## What is being asked
Below are the entries. Transcribe exactly the lines from the one with "Image resolution: width=1185" through the one with "Collapse the Ac", ends included, and leave out all others.
(Beginning of Input records)
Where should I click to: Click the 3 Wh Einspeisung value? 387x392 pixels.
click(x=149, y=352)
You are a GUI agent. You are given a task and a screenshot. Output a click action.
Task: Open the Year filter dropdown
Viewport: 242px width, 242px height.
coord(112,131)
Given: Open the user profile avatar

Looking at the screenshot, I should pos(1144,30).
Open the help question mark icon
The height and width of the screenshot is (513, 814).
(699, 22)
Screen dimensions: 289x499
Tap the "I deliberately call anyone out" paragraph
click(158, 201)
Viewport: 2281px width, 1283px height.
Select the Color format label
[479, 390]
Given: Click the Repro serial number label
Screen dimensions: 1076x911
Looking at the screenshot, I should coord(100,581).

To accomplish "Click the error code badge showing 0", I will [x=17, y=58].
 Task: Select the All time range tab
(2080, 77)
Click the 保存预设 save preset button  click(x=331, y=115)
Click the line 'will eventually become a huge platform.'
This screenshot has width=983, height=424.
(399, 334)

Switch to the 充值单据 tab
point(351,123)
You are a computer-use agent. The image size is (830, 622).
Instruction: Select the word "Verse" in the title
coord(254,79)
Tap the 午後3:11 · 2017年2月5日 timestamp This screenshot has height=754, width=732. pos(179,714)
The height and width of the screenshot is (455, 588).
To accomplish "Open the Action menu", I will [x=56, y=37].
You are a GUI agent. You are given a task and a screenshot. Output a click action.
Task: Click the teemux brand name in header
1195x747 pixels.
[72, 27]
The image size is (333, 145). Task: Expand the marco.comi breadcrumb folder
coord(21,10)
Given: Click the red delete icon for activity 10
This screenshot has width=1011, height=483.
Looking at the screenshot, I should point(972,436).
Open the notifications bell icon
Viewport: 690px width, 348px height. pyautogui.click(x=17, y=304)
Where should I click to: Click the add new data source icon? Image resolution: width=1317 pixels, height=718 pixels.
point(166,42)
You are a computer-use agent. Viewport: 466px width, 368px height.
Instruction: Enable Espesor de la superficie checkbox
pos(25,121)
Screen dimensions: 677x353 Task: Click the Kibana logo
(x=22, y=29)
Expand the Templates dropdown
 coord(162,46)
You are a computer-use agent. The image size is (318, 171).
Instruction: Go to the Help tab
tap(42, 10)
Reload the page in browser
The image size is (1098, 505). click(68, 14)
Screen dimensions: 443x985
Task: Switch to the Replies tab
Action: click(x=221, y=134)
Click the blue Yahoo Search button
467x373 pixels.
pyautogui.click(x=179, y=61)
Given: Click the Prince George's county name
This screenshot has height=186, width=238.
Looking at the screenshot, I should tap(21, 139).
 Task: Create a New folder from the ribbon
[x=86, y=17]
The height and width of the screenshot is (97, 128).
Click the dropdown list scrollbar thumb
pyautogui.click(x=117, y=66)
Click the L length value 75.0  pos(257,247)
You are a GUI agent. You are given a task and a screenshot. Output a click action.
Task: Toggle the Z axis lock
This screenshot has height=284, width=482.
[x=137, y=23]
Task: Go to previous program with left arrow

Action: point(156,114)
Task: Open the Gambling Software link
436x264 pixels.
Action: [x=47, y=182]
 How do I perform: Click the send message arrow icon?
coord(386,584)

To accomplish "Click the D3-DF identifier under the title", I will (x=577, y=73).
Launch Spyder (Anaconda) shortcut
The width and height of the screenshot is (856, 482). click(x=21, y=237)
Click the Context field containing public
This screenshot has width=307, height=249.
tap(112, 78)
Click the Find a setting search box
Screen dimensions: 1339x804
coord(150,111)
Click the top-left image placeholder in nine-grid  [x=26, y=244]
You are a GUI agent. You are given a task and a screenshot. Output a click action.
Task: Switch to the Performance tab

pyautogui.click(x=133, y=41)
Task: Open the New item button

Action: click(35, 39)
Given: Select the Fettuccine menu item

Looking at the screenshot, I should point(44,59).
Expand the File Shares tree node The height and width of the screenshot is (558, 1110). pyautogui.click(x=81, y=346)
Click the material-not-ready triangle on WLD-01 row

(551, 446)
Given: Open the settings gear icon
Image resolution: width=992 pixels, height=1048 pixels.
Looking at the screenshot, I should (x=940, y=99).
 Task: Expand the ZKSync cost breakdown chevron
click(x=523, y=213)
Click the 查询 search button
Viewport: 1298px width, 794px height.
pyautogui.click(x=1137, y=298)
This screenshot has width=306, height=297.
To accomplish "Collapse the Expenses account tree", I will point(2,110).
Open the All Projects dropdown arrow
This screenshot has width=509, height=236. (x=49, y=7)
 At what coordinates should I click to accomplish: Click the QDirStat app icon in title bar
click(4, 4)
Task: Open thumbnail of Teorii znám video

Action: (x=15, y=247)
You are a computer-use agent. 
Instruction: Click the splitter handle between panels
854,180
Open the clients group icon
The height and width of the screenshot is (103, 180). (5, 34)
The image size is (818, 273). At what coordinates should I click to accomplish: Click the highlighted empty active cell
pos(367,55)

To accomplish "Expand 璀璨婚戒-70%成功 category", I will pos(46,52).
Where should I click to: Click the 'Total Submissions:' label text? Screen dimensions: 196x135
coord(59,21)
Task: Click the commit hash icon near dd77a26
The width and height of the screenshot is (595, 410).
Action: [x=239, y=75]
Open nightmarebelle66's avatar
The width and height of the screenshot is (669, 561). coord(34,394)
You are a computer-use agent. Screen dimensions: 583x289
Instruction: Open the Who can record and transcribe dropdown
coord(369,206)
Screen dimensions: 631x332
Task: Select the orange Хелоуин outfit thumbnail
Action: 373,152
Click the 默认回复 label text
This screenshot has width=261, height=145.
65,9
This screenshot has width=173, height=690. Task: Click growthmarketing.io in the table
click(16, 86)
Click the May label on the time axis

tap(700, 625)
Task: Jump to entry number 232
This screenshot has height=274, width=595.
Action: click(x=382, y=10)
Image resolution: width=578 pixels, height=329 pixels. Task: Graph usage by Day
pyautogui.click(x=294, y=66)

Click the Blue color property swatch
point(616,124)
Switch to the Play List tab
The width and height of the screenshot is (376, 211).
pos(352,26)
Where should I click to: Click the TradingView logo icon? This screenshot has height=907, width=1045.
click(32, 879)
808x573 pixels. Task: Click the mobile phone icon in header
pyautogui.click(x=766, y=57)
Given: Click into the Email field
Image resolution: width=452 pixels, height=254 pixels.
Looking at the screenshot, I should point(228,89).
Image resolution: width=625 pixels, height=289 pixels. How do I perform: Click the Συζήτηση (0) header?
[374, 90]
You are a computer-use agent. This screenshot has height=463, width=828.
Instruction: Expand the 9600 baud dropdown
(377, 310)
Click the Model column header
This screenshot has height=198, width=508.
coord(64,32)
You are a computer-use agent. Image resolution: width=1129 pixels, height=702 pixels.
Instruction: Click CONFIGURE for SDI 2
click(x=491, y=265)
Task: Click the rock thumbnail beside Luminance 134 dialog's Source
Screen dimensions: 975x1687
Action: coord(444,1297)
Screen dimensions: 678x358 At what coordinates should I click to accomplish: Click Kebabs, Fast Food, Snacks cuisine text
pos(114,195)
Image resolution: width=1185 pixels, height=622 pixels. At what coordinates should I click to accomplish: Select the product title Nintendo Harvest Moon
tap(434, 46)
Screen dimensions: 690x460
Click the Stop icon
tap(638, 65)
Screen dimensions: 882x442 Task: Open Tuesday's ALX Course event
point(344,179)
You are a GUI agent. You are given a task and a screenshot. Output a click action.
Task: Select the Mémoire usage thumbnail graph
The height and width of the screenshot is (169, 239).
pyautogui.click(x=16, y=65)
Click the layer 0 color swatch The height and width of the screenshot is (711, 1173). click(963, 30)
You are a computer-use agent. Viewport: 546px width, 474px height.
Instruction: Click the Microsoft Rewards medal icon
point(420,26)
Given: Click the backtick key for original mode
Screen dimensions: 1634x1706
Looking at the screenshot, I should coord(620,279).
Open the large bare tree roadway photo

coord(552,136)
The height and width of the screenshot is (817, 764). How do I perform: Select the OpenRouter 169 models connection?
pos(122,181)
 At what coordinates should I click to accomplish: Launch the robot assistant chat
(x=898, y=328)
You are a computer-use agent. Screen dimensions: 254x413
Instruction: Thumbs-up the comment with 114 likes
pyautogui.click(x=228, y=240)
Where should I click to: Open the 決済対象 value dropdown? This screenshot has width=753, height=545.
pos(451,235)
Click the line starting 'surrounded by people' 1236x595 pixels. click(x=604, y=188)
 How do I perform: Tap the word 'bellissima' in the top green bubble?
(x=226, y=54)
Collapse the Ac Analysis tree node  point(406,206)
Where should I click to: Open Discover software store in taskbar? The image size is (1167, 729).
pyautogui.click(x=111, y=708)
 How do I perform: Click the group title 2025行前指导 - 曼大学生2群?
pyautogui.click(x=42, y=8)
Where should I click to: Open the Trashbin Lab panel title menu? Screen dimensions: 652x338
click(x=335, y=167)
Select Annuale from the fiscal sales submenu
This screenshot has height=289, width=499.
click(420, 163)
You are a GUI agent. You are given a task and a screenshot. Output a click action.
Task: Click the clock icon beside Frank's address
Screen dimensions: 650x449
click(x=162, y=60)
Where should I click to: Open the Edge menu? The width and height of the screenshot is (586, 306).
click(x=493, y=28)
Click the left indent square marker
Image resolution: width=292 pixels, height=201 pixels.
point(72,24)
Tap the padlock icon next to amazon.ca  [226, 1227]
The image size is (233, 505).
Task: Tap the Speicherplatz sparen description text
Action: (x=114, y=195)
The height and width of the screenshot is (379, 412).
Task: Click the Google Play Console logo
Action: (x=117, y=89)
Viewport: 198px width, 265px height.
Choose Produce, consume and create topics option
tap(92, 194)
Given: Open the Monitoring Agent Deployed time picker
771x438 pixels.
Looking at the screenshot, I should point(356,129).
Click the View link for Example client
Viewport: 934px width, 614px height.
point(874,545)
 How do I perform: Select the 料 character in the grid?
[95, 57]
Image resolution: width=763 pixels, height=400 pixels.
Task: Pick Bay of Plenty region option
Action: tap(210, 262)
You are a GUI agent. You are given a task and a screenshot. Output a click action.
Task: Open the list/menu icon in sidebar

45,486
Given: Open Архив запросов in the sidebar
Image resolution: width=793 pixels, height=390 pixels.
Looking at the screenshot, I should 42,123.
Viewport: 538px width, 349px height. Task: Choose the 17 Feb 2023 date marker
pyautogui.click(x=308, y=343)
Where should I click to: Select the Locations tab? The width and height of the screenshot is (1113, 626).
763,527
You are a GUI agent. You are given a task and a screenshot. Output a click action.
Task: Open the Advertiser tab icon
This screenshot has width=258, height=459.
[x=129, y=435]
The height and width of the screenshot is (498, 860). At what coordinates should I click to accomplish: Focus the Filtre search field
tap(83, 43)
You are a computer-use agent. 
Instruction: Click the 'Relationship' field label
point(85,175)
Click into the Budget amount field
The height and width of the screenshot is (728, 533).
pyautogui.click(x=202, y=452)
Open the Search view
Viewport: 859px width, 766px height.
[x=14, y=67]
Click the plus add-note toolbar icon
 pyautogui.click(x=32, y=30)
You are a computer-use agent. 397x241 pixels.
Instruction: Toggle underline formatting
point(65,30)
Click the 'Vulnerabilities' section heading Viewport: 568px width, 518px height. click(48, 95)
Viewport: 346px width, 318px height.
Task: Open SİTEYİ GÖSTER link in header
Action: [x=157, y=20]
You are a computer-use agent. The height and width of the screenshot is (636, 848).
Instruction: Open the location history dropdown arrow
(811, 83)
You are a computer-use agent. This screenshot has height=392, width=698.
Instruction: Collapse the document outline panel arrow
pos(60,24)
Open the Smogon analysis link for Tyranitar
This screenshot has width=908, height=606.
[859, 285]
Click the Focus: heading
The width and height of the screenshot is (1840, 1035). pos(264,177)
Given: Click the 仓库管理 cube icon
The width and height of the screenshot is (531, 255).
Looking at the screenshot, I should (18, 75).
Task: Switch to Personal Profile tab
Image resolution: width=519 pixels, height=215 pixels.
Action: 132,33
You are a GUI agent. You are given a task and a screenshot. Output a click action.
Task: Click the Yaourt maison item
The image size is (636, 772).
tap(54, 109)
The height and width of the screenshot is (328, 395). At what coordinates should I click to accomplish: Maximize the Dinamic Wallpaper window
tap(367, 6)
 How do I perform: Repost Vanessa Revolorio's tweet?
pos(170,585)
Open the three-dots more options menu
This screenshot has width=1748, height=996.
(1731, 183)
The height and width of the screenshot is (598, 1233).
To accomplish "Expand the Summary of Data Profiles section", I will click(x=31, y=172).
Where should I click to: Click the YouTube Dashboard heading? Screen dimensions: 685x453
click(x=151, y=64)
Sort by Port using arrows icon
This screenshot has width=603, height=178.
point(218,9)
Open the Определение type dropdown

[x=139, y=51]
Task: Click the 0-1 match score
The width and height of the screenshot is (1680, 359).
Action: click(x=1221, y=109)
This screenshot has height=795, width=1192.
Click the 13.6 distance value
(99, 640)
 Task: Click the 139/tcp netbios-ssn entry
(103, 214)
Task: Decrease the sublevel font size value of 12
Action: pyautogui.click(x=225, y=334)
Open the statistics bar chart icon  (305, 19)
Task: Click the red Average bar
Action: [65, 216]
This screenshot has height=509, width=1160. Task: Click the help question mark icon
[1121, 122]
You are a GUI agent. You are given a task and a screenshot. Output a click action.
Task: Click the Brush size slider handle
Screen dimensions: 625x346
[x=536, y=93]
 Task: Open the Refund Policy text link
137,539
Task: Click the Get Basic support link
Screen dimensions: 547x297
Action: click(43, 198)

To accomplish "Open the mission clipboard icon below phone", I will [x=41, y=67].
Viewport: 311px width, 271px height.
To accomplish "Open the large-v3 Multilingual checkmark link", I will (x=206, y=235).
(End of Input records)
## Expected output
Image resolution: width=1185 pixels, height=622 pixels. At what coordinates should I click to accomplish: Select the product title Nintendo Harvest Moon
tap(434, 46)
Screen dimensions: 690x460
Click the Stop icon
tap(638, 65)
Screen dimensions: 882x442 Task: Open Tuesday's ALX Course event
point(344,179)
You are a GUI agent. You are given a task and a screenshot. Output a click action.
Task: Select the Mémoire usage thumbnail graph
The height and width of the screenshot is (169, 239).
pyautogui.click(x=16, y=65)
Click the layer 0 color swatch The height and width of the screenshot is (711, 1173). click(963, 30)
You are a computer-use agent. Viewport: 546px width, 474px height.
Instruction: Click the Microsoft Rewards medal icon
point(420,26)
Given: Click the backtick key for original mode
Screen dimensions: 1634x1706
Looking at the screenshot, I should coord(620,279).
Open the large bare tree roadway photo

coord(552,136)
The height and width of the screenshot is (817, 764). How do I perform: Select the OpenRouter 169 models connection?
pos(122,181)
 At what coordinates should I click to accomplish: Launch the robot assistant chat
(x=898, y=328)
You are a computer-use agent. Screen dimensions: 254x413
Instruction: Thumbs-up the comment with 114 likes
pyautogui.click(x=228, y=240)
Where should I click to: Open the 決済対象 value dropdown? This screenshot has width=753, height=545.
pos(451,235)
Click the line starting 'surrounded by people' 1236x595 pixels. click(x=604, y=188)
 How do I perform: Tap the word 'bellissima' in the top green bubble?
(x=226, y=54)
Collapse the Ac Analysis tree node  point(406,206)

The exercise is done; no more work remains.